As open-hearted Emilie, Halawi radiates beauty, gracing even threadbare costumes with a luminous elegance. Her lively curiosity and easy laughter inject the film with its warmth, even as hardship looms. We believe both her burgeoning passion for Kamel’s Omar and her anguish when devotion divides her from the damaged Emir.
As Emilie’s volatile brother, Zakaria Al Kaakour leaves a lasting impression. With penetrating eyes and wiry frame, he simmers with a paranoid rage that reveals itself in fits of violence. We grasp his trauma even before we fully understand its roots. In Al Kaakour’s hands, Emir earns our conflicted empathy.
While Halawi, Kamel and Al Kaakour form an affecting central trio, the supporting cast adds resonance. As migrant photographer Eros captures their journey, hints of a subplot with Emir suggest avenues left unexplored. And Rosa Peixoto infuses her indigenous villager Lara with quiet dignity, further reflecting Brazil as cultural tapestry.
These transporting performances grant dimension to familiar archetypes: the dazzling ingénue, her dastardly kin, and the charming third wheel. Surrounded by vivid players, we invest deeply in the foursome’s search for connection across barriers of nation, faith and blood.
An Impassioned Tale Finds Acclaim
With Portrait of a Certain Orient, Marcelo Gomes translates the epic upheaval of migration into intimate emotional terms. While the film’s core narrative proves straightforward, its elegant execution offers rewards. Through sensual style and sympathetic characters, Gomes explores the perpetual human drama of displacement and reinvention.

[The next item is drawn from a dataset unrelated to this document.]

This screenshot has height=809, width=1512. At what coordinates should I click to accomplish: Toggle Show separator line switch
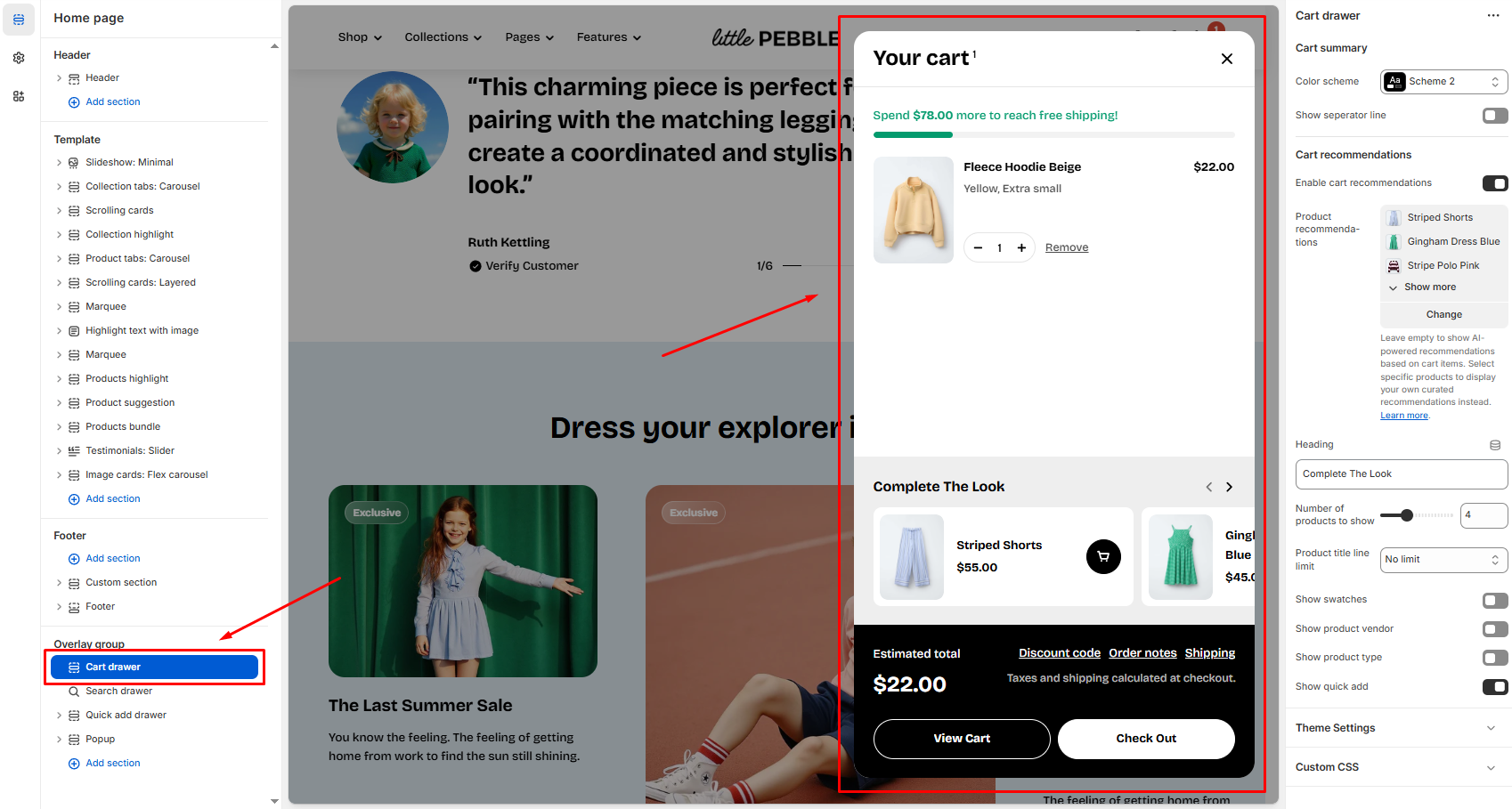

At its most basic level, Portrait utilizes the romantic triangle and family psychodrama as conduits for resonant themes. Can brother and sister alike transcend the inertia of trauma when offered new soil to plant dreams? Or does our baggage forever journey with us? Gomes poses these questions around empathy-stirring protagonists rather than factional polemics. Locale emerges as destiny.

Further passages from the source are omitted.